Sì, è così, come lo è per tutte le aziende cinesi. Il presidente Xi Jinping ha l’ambizione di voler controllare molto più dei suoi predecessori tutte le aziende che fanno soldi all’estero. Un punto diventato evidente quando ha approvato la regolamentazione del colosso del commercio online Ali Baba, visto che l’azienda del miliardario Jack Ma stava diventando troppo influente e potente. Zhang Yiming, invece, ha capito che per far crescere Tik Tok doveva adeguarsi, ad esempio non mostrando elementi scomodi al governo. Tik Tok all’estero non è così controllato come l’equivalente cinese, ma il controllo ovviamente c’è, non possiamo pensare che sia totalmente libero.
Analizzando i profili LinkedIn dei dipendenti dell'azienda si scopre che la maggior parte di loro ha lavorato per enti governativi e media controllati dallo Stato. Il peso del governo sull'azienda arriva fino a questo punto?
Non è solo una questione di mettere i propri uomini dentro le aziende, è vero anche il contrario. Noi pensiamo al Partito comunista cinese come a una macchina perfetta, ma non è cosi: le direttive e le regole cambiano continuamente e vanno spesso interpretate. Chi meglio può capirle se non un ex quadro o dirigente del partito?
Il tema, allora, sembra essere l’autocensura…
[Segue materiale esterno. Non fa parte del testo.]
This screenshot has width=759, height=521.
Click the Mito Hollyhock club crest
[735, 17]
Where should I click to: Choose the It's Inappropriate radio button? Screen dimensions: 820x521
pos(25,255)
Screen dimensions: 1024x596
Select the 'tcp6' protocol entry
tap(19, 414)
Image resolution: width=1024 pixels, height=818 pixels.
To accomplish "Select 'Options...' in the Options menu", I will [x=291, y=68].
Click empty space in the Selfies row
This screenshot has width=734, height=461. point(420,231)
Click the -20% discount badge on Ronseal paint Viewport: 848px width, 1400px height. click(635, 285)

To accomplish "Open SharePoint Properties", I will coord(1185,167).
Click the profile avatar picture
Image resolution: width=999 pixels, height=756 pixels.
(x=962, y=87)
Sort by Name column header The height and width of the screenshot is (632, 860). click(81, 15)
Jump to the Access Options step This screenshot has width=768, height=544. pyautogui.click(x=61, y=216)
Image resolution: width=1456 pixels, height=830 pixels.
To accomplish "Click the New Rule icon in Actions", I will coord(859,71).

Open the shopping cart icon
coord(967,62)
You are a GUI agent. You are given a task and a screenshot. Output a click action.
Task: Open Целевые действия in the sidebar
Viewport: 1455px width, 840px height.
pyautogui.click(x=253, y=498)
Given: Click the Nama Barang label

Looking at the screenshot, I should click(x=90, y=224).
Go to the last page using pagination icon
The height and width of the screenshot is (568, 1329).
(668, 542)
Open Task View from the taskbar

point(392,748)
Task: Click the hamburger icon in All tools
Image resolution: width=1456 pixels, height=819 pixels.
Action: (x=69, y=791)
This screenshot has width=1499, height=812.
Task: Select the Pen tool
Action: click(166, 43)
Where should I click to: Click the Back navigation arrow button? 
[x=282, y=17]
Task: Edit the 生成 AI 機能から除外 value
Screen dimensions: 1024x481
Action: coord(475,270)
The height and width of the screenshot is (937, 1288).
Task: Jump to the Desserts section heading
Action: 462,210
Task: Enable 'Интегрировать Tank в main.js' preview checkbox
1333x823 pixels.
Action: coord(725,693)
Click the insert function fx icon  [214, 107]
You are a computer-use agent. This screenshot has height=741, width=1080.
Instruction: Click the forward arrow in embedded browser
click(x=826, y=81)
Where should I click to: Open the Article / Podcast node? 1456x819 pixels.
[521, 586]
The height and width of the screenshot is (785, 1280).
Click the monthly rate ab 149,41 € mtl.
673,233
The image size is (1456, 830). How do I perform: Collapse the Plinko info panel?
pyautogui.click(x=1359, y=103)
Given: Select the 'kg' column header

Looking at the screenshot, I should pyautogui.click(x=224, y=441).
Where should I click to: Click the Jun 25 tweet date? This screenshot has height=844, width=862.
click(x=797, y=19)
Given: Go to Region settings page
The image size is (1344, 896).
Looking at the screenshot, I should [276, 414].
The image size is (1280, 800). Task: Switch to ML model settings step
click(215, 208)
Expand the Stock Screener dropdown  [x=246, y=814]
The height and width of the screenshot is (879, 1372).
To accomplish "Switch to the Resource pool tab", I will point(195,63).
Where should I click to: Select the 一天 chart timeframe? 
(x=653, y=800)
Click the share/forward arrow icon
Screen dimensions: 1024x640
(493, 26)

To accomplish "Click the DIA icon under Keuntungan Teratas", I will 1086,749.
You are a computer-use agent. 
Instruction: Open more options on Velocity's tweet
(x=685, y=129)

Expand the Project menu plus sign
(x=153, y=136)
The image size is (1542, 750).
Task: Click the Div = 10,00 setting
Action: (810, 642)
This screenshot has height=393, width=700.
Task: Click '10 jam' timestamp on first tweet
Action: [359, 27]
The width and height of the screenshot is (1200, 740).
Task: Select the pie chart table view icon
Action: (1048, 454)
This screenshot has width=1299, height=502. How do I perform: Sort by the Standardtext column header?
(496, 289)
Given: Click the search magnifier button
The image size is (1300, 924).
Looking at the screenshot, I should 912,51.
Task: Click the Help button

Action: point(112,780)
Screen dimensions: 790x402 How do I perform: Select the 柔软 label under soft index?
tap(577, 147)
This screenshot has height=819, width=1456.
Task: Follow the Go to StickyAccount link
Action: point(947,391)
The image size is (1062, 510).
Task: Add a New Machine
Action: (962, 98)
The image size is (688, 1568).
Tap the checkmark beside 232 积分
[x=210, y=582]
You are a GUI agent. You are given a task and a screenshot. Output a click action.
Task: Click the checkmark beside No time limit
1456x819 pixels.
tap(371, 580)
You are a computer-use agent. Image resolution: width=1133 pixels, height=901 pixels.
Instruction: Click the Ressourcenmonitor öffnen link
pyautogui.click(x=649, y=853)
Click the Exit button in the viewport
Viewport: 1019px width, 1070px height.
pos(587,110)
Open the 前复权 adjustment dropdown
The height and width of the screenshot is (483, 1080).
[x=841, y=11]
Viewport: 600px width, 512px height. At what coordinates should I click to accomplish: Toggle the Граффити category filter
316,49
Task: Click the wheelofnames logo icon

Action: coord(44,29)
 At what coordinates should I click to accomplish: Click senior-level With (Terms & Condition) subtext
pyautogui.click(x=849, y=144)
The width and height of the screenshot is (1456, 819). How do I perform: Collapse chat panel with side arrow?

Molte compagnie non sanno come interpretare i voleri della leadership burocratica, nelle aziende cinesi mancano i corpi intermedi che si prendono responsabilità. Le regole sono sempre di più, si soprappongono, spesso sono confuse, costringendo così le aziende ad affidarsi a chi sa interpretare la burocrazia. Il governo certamente ti impone di mettere sue persone di fiducia nei ruoli apicali, ma è anche l’azienda che cerca personale tra i gangli della sicurezza e del governo proprio perché queste persone sanno come funzionano la censura e la macchina di controllo del partito unico.
Alcuni Paesi hanno bannato o limitato Tik Tok, ma non l'Italia. Cosa dobbiamo fare noi e l'Europa per evitare le trappole della disinformazione e dell'ingerenza di potenze straniere nel nostro mercato mediatico?
Siamo un poco in ritardo. L’Unione Europea a livello generale, non solo per Tik Tok, è in ritardo nel valutare le criticità delle grandi aziende che lavorano dentro i propri confini. La parte cinese è stata molto intelligente nell’inserirsi in un contesto in cui le regole della privacy vengono tutelate in maniera non proprio chiara. I dati raccolti dalle aziende cinesi vengono spediti a Pechino: questo, ad esempio, non è ancora stato affrontato dai legislatori europei. Sicuramente l’approccio indiano è molto più facile, nato più per una ragione geopolitica che tecnica: in India Tik Tok è censurato e definito una minaccia per lo Stato.